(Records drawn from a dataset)
────────

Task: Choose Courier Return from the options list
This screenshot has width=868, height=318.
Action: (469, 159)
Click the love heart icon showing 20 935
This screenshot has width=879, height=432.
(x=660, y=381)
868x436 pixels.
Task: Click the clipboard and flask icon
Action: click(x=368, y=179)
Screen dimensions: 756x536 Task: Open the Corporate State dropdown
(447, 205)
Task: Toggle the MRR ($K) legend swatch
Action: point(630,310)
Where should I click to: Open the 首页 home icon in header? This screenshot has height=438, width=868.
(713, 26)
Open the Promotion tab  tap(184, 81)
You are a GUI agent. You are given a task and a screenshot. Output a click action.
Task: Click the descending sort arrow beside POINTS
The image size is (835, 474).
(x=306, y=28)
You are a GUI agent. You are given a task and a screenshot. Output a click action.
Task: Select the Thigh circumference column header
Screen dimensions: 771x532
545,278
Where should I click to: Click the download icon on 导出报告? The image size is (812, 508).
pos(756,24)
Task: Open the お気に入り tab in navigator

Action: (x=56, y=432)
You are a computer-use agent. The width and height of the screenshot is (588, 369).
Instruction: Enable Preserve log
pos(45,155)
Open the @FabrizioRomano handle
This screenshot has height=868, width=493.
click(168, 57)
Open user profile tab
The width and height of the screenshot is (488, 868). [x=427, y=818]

────────

_WORK REQUEST_
The data above must be repeated in its entirety, exactly as given.

_REPLY_
Task: Choose Courier Return from the options list
This screenshot has width=868, height=318.
Action: (469, 159)
Click the love heart icon showing 20 935
This screenshot has width=879, height=432.
(x=660, y=381)
868x436 pixels.
Task: Click the clipboard and flask icon
Action: click(x=368, y=179)
Screen dimensions: 756x536 Task: Open the Corporate State dropdown
(447, 205)
Task: Toggle the MRR ($K) legend swatch
Action: point(630,310)
Where should I click to: Open the 首页 home icon in header? This screenshot has height=438, width=868.
(713, 26)
Open the Promotion tab  tap(184, 81)
You are a GUI agent. You are given a task and a screenshot. Output a click action.
Task: Click the descending sort arrow beside POINTS
The image size is (835, 474).
(x=306, y=28)
You are a GUI agent. You are given a task and a screenshot. Output a click action.
Task: Select the Thigh circumference column header
Screen dimensions: 771x532
545,278
Where should I click to: Click the download icon on 导出报告? The image size is (812, 508).
pos(756,24)
Task: Open the お気に入り tab in navigator

Action: (x=56, y=432)
You are a computer-use agent. The width and height of the screenshot is (588, 369).
Instruction: Enable Preserve log
pos(45,155)
Open the @FabrizioRomano handle
This screenshot has height=868, width=493.
click(168, 57)
Open user profile tab
The width and height of the screenshot is (488, 868). [x=427, y=818]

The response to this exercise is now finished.